# 94-98 dodge cummins 12v 5spd ext. cab 4x4



## breymeyerfam

seems me and everyone else on the planet is looking for one! if its not priced like gold its gone before i call!!!! :censored:


----------



## mdavlee

Yes they are getting hard to find in decent shape that aren't priced at 15k.


----------



## Peacock

I just bought a '95 ext cab long bed. 4x4, manual trans. with 315k from the original owner for $2500. It's a 3/4 ton. Runs like a champ. 
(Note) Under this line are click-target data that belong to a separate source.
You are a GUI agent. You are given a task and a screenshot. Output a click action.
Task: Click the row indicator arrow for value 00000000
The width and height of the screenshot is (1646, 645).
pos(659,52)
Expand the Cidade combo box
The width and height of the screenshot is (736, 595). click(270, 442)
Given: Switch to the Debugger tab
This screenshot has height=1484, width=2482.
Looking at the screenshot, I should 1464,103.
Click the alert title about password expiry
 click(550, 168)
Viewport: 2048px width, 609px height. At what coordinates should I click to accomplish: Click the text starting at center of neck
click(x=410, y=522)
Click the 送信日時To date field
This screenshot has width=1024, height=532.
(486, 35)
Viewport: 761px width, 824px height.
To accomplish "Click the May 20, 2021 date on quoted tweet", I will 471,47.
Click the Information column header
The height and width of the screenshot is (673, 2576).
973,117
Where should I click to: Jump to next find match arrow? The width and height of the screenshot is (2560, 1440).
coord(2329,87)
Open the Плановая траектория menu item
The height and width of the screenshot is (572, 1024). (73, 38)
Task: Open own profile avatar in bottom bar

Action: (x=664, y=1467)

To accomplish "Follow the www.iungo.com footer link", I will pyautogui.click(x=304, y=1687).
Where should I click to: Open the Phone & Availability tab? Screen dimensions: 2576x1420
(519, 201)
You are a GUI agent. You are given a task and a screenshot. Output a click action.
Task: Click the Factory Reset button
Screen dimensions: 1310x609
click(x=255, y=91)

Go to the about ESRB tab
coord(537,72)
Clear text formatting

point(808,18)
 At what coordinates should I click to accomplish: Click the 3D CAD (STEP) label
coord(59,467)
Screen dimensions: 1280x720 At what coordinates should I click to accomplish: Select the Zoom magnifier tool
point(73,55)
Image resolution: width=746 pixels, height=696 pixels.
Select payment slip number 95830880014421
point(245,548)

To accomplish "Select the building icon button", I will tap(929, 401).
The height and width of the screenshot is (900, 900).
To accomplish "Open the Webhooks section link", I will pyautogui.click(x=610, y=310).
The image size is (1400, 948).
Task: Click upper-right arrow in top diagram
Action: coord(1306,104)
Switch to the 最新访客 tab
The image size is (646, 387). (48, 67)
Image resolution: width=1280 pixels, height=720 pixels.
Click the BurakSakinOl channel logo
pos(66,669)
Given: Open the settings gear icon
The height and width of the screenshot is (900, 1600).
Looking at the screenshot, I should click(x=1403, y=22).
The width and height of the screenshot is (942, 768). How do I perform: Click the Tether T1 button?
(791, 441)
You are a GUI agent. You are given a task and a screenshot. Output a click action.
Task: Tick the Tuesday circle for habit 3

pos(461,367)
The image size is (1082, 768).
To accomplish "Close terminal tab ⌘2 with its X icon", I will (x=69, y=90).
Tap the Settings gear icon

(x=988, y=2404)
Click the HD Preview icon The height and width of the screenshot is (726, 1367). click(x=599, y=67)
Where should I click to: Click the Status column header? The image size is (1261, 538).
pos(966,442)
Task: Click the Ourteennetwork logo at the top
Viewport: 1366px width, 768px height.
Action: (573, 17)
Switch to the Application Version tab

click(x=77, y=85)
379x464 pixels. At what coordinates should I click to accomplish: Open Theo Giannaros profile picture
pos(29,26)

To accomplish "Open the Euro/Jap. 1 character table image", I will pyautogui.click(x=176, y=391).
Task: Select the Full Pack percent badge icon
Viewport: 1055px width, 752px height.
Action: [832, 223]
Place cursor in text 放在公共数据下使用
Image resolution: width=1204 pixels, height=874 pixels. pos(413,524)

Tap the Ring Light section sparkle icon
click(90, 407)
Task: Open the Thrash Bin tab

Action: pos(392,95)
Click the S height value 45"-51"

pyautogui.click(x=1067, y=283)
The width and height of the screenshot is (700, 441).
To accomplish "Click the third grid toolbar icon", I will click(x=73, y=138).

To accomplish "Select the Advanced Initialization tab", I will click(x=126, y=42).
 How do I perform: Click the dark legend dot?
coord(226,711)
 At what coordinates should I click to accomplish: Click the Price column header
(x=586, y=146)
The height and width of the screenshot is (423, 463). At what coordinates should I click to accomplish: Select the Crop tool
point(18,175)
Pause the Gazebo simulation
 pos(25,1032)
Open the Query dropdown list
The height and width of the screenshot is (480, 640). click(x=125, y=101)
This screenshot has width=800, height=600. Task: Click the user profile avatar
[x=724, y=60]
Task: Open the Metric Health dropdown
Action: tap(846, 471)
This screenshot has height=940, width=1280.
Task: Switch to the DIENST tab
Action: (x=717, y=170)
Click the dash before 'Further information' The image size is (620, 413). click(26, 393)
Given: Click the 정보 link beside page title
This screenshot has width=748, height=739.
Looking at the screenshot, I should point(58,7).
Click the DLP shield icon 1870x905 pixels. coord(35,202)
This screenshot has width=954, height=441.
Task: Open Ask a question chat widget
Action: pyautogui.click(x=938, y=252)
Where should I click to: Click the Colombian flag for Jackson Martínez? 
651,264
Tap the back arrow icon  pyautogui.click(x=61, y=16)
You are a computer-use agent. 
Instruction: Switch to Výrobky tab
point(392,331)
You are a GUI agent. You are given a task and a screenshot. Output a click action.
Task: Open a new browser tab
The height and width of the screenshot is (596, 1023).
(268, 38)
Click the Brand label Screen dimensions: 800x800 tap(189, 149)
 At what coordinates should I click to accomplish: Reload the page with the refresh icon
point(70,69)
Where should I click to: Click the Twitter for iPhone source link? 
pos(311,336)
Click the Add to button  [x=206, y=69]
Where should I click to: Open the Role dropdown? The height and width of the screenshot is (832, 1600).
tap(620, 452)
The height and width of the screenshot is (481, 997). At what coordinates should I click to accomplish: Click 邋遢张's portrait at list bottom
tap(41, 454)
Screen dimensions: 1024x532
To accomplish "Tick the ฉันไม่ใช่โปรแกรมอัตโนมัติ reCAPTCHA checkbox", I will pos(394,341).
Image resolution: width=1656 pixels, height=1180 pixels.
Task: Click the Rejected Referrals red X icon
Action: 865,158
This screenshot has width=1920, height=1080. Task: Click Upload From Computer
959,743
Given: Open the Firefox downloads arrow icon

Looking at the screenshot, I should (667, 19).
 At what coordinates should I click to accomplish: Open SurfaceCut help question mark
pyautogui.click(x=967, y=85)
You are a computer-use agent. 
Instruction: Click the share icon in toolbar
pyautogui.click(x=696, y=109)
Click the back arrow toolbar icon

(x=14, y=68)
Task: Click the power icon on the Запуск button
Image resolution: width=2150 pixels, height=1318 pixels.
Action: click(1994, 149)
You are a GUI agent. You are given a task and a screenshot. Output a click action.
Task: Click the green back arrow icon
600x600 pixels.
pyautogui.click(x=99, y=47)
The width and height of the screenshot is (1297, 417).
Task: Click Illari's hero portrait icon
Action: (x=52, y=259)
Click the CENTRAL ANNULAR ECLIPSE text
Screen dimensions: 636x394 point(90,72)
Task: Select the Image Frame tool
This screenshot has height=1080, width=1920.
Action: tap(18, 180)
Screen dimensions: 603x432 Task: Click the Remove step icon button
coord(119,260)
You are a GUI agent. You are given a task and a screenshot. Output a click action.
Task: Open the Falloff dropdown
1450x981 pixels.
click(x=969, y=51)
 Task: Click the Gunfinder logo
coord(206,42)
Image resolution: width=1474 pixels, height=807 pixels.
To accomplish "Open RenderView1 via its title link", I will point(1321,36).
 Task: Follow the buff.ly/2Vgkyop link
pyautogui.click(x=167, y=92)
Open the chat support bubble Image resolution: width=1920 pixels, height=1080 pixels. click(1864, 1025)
Recently saw a flatbed 1 ton 12 valve 4x4 reg. cab with a 5 speed go for 6k with 180k on it.


----------



## mdavlee

I sold my 97 with 210k on it with rebuilt engine for 9k back in May. It was 4x4 5 spd. club cab.


----------



## Peacock

I guess the reason they sell for such a high price is the fact that they are probably the best all around diesel pickups ever built.


----------



## blackdiesel

Peacock said:


> I guess the reason they sell for such a high price is the fact that they are probably the best all around diesel pickups ever built.



you got that right


----------



## mdavlee

That's the best engine ever been put in a pickup truck. My second favorite is the 89-93 dodges.


----------



## breymeyerfam

still lookin. there's some pretty cheap 24v's out there. any personal opinions on em and why?


----------



## mdavlee

I had 2 of them. An 01 and 02. The 01 was a good truck, no problems in 75k miles. The 02 I bought used and had injection pump die in less than 2k miles. Blew head gasket, always run hot after the blown head gasket. If you keep up on maintenance and get a fass, airdog, or fuel boss is probably the best lift pump. If you do that and monitor fuel pressure to the injection pump they can be a good reliable truck. The injection pump will cost about $1100 to replace when it goes out.


----------



## breymeyerfam

called about a 97 12v earlier today... had 688k.


----------



## Art Vandelay

City or highway?


----------



## breymeyerfam

guy pulled travel trailers. also found a 24v on CL that had 980k. wont find a gas truck with that many miles.


----------



## indiansprings

Bought my wood hauler two years ago, 1995 Dodge 3/4 ton 4x4 with cummins regular cab with the automatic, it was a bank repo 180k miles in great condition for 1500 dollars, got 215 on it now with no problems.


----------



## breymeyerfam

anyone find me a ext cab 4x4 5spd yet?(not all rusty) should have around 7k to buy a truck with shortly.


----------



## madmax

breymeyerfam said:


> still lookin. there's some pretty cheap 24v's out there. any personal opinions on em and why?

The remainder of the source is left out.